*INSTRUCCIONES DE TAREAS*:
[A] En el fragmento sobre Carlomagno, ¿qué tumba mandó abrir Augusto cuando estaba en Egipto?
[B] Repite del fragmento sobre Carlomagno el tramo que va desde "Carlomagno y sus" hasta "contra sus vasallos.".
[C] Prosigue el fragmento sobre Carlomagno a partir de su última oración.

Carlomagno y sus inmediatos sucesores temieron que las personas destinadas a lugares lejanos sintieran propensión a rebelarse, y creyendo que encontrarían docilidad en la gente de iglesia, erigieron en Alemania muchos obispados con grandes feudos. Consta por algunos privilegios que las cláusulas referentes a las prerrogativas de estos feudos no se diferenciaban de las comunes en tales concesiones, aunque veamos hoy a los principales eclesiásticos de Alemania ostentando la soberanía. Sea como quiera, se establecieron dichos obispados para que fuesen antemural de los príncipes contra los Sajones. Aquellos príncipes que desconfiaban de los leudos ponían su confianza en los obispos, sin considerar que, lejos de servirse de los vasallos contra el príncipe, necesitarían la protección de éste contra sus vasallos.
Estando Augusto en Egipto mandó abrir la tumba de Alejandro; le preguntaron si quería que se abrieran las de los Tolomeos, y dijo que no, pues él había deseado ver al rey y no a los muertos. Así en la historia de la segunda línea se busca a Pipino y Carlomagno, pues se quiere ver a los reyes y no a los muertos. Un príncipe, juguete de sus pasiones e indiscreto aun en sus virtudes, que no conoció nunca su fuerza ni su debilidad, que no supo granjearse el amor ni el temor, que teniendo pocos vicios en el corazón tenía muchos defectos en el entendimiento, fue quien tomó en manos las riendas del imperio que había regido un Carlomagno.

*EXTRACTO DE DATOS*:

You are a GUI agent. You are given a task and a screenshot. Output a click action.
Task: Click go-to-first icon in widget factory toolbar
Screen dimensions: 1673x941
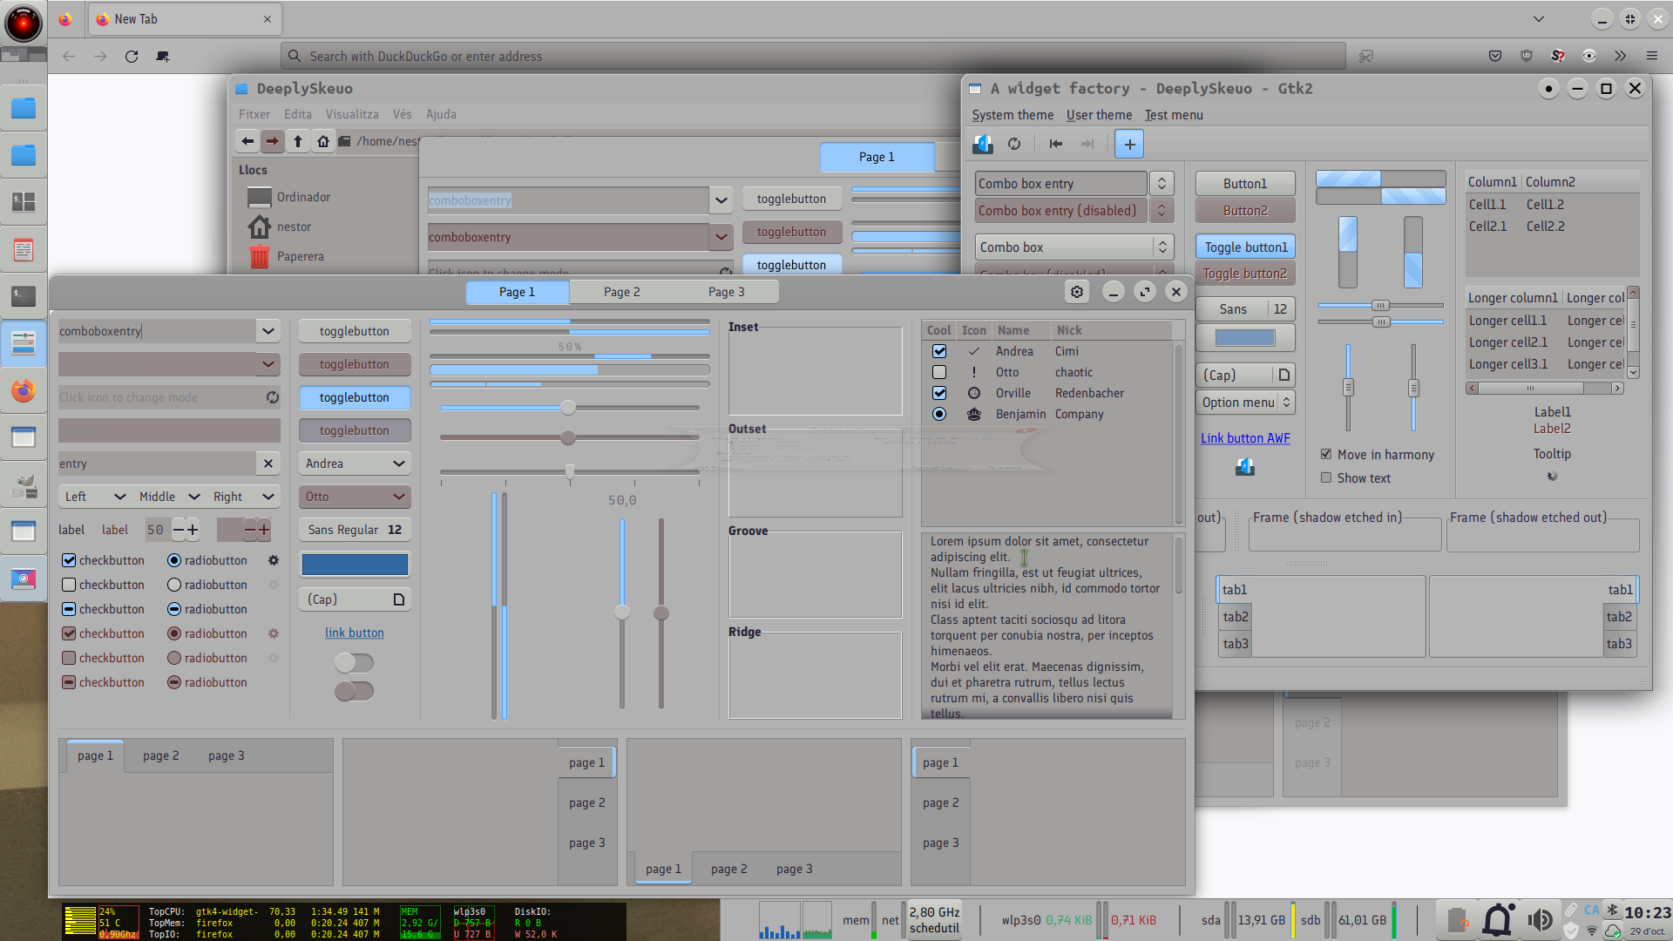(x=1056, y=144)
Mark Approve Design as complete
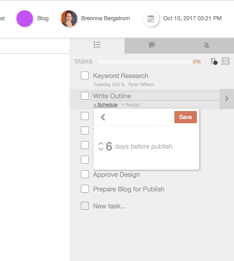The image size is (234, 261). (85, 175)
* * *
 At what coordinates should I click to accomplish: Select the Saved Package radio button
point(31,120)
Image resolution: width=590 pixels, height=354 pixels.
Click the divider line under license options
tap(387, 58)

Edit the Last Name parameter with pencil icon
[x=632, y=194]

*RESPUESTAS FINALES*:
[A] La tumba de Alejandro.

[B]
Carlomagno y sus inmediatos sucesores temieron que las personas destinadas a lugares lejanos sintieran propensión a rebelarse, y creyendo que encontrarían docilidad en la gente de iglesia, erigieron en Alemania muchos obispados con grandes feudos. Consta por algunos privilegios que las cláusulas referentes a las prerrogativas de estos feudos no se diferenciaban de las comunes en tales concesiones, aunque veamos hoy a los principales eclesiásticos de Alemania ostentando la soberanía. Sea como quiera, se establecieron dichos obispados para que fuesen antemural de los príncipes contra los Sajones. Aquellos príncipes que desconfiaban de los leudos ponían su confianza en los obispos, sin considerar que, lejos de servirse de los vasallos contra el príncipe, necesitarían la protección de éste contra sus vasallos.

[C]
Cuando el universo derramaba lágrimas por la muerte de su padre, lo primero que hace para ir a ocupar su puesto es ordenar la prisión de todos los que habían contribuído a la corrupción de sus hermanas. Esto produjo escenas sangrientas: era obrar con imprudencia, con precipitación. La mala conducta de sus hermanas era una cuestión doméstica, y él empezaba por vengar ofensas particulares, sublevando los ánimos antes de ceñirse la Corona.
Mandó que sacaran los ojos a Bernardo su sobrino, rey de Italia, que había venido para implorar su clemencia y tardó poco en morir: esto multiplicó el número de sus enemigos. El temor que le inspiraban sus hermanos fue causa de que mandara torturarlos, y el número de sus enemigos aumentó aún más.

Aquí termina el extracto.